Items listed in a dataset
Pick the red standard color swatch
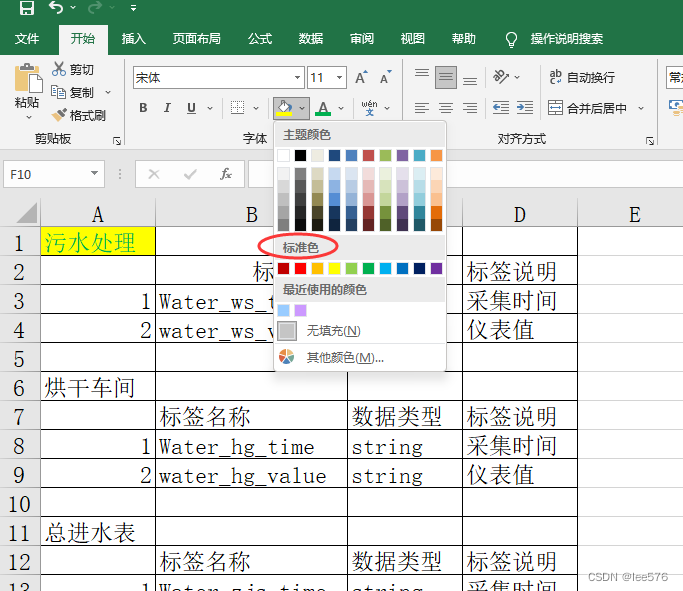 click(x=300, y=268)

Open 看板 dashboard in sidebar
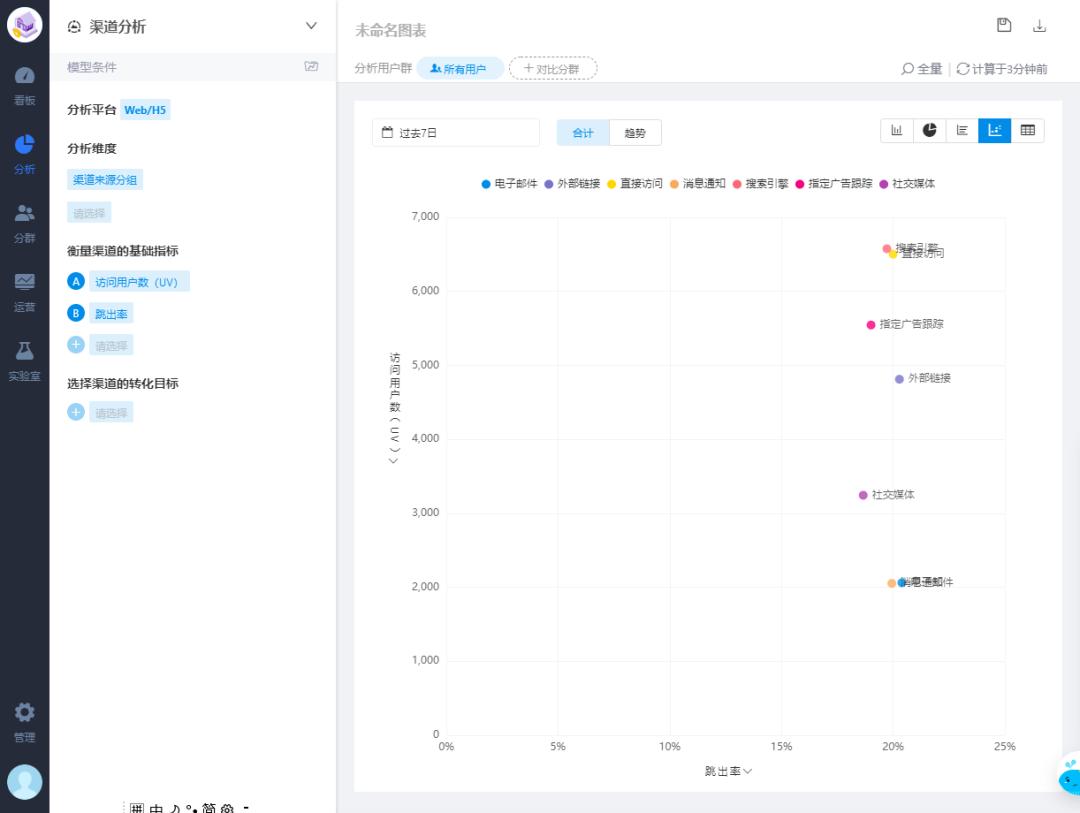coord(24,86)

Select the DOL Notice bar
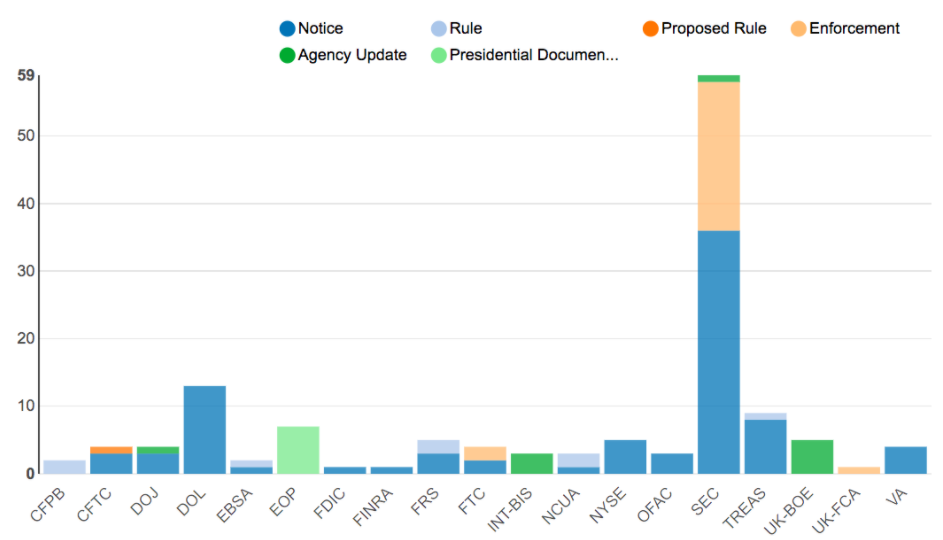tap(204, 430)
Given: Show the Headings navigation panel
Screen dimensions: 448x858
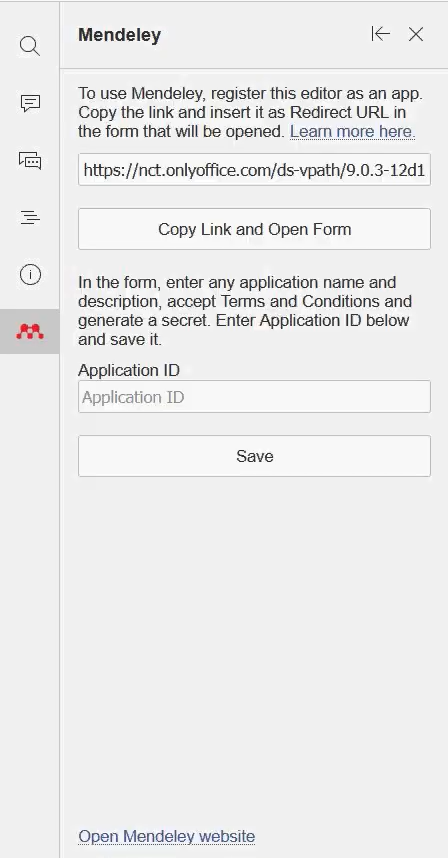Looking at the screenshot, I should pos(30,218).
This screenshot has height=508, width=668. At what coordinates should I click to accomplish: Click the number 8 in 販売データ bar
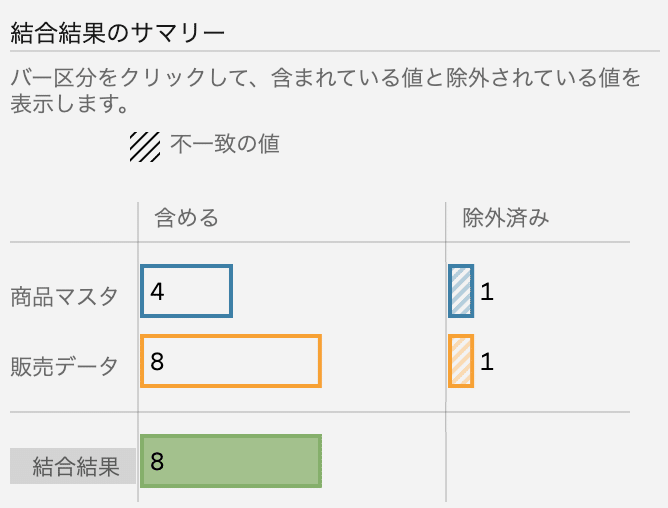pos(157,361)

**WHAT NEEDS TO BE DONE:**
Please return exactly, and only, the lines from the one containing "Select the DOL Notice bar" through the end of the records, with both end lines kept and every picture dropped.

**OUTPUT:**
Select the DOL Notice bar
tap(204, 430)
Given: Show the Headings navigation panel
Screen dimensions: 448x858
Looking at the screenshot, I should pos(30,218).
This screenshot has height=508, width=668. At what coordinates should I click to accomplish: Click the number 8 in 販売データ bar
pos(157,361)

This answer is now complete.